Action item: Please take the records that follow and repeat exactly the lines starting with the line with "You are a computer-use agent. Screen" and going on through the line with "Enable smooth shade all cube icon".

Study material:
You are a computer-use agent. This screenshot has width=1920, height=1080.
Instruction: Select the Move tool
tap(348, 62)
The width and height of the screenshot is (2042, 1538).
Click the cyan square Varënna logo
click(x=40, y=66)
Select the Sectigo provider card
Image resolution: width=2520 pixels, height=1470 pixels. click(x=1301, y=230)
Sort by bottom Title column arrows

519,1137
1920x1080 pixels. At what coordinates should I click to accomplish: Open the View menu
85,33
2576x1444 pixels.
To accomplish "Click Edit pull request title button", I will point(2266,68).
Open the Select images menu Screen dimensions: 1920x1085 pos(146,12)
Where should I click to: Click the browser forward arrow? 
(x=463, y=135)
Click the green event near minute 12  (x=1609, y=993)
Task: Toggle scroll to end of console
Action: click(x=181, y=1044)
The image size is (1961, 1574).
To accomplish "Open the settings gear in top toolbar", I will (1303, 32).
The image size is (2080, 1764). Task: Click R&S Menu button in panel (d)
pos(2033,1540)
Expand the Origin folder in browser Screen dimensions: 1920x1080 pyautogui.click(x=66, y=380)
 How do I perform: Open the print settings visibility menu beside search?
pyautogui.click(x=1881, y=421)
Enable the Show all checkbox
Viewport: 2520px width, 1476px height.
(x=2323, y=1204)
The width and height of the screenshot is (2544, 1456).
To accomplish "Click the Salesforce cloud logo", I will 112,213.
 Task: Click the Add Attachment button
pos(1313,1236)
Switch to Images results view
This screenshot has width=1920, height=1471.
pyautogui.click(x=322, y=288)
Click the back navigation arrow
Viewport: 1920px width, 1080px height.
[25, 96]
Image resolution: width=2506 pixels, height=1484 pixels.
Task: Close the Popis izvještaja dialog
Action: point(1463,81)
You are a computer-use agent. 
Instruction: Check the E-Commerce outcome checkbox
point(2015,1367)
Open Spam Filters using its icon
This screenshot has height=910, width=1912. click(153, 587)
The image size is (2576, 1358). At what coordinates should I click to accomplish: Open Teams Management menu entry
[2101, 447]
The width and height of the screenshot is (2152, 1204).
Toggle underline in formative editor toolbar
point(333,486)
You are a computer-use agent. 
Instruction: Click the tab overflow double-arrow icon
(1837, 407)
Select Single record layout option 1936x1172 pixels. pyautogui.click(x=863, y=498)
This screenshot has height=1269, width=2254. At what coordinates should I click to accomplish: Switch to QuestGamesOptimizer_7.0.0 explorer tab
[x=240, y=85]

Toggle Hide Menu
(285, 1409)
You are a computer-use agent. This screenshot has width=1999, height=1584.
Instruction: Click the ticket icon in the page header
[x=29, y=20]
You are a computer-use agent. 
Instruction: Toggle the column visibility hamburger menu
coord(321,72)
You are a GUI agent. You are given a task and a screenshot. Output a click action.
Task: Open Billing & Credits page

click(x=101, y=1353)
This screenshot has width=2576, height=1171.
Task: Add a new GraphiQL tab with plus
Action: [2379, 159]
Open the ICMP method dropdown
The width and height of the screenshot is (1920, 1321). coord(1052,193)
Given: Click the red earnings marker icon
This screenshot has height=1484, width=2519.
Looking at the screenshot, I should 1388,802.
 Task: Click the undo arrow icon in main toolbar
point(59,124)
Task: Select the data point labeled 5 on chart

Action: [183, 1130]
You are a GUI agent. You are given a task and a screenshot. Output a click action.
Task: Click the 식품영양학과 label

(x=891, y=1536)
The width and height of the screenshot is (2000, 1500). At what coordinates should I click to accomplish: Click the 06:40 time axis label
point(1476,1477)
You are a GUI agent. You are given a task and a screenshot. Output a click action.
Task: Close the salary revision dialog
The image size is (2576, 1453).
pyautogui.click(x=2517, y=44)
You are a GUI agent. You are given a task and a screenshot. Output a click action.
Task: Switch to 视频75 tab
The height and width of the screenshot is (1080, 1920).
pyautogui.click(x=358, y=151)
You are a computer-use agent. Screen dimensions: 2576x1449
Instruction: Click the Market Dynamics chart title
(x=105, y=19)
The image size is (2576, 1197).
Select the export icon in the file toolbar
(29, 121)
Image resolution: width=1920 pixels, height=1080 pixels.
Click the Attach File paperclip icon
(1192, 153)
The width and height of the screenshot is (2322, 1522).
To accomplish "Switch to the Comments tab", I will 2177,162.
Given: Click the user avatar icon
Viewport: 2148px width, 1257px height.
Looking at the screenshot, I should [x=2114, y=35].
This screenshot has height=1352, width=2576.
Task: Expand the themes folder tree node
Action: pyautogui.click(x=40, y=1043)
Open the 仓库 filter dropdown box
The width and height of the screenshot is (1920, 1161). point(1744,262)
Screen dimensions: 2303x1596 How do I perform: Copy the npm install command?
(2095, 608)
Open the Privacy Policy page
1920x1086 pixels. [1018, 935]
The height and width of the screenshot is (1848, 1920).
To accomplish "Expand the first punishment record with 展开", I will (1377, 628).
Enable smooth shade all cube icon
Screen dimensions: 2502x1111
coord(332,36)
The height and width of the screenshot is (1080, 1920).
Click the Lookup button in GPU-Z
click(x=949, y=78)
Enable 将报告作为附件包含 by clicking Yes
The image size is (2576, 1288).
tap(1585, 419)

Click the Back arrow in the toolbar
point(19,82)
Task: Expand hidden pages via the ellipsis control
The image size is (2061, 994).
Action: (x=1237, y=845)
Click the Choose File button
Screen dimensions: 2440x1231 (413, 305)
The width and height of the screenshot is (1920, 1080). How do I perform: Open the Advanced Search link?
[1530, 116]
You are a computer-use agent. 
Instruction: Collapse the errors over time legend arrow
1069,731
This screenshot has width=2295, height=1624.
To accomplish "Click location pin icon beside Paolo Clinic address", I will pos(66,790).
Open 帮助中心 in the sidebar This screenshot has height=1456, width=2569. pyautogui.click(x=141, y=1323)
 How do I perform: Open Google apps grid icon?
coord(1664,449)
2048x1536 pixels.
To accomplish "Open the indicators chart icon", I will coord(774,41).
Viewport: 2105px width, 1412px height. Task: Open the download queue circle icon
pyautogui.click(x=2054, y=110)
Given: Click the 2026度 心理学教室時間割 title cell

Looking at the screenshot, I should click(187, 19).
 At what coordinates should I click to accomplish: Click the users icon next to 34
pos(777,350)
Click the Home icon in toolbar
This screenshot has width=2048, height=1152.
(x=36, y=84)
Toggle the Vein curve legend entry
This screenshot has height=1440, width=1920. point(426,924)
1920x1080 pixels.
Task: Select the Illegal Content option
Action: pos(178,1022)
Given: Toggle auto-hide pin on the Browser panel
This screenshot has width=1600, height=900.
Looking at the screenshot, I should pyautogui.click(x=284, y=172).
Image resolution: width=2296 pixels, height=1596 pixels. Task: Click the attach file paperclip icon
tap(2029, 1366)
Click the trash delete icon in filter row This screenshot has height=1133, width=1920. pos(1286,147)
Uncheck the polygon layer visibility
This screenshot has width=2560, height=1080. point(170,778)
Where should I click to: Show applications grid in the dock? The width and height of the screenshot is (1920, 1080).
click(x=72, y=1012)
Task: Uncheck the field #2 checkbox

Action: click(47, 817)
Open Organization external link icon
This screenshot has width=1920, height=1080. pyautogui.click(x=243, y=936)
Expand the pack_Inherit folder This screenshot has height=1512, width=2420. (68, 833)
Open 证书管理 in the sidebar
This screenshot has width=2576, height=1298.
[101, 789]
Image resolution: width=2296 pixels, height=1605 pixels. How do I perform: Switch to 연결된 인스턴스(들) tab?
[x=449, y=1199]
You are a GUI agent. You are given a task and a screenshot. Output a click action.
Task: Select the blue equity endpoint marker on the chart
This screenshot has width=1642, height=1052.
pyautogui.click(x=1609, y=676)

Output for this task:
You are a computer-use agent. Screen dimensions: 2576x1449
Instruction: Click the Market Dynamics chart title
(x=105, y=19)
The image size is (2576, 1197).
Select the export icon in the file toolbar
(29, 121)
Image resolution: width=1920 pixels, height=1080 pixels.
Click the Attach File paperclip icon
(1192, 153)
The width and height of the screenshot is (2322, 1522).
To accomplish "Switch to the Comments tab", I will 2177,162.
Given: Click the user avatar icon
Viewport: 2148px width, 1257px height.
Looking at the screenshot, I should [x=2114, y=35].
This screenshot has height=1352, width=2576.
Task: Expand the themes folder tree node
Action: pyautogui.click(x=40, y=1043)
Open the 仓库 filter dropdown box
The width and height of the screenshot is (1920, 1161). point(1744,262)
Screen dimensions: 2303x1596 How do I perform: Copy the npm install command?
(2095, 608)
Open the Privacy Policy page
1920x1086 pixels. [1018, 935]
The height and width of the screenshot is (1848, 1920).
To accomplish "Expand the first punishment record with 展开", I will (1377, 628).
Enable smooth shade all cube icon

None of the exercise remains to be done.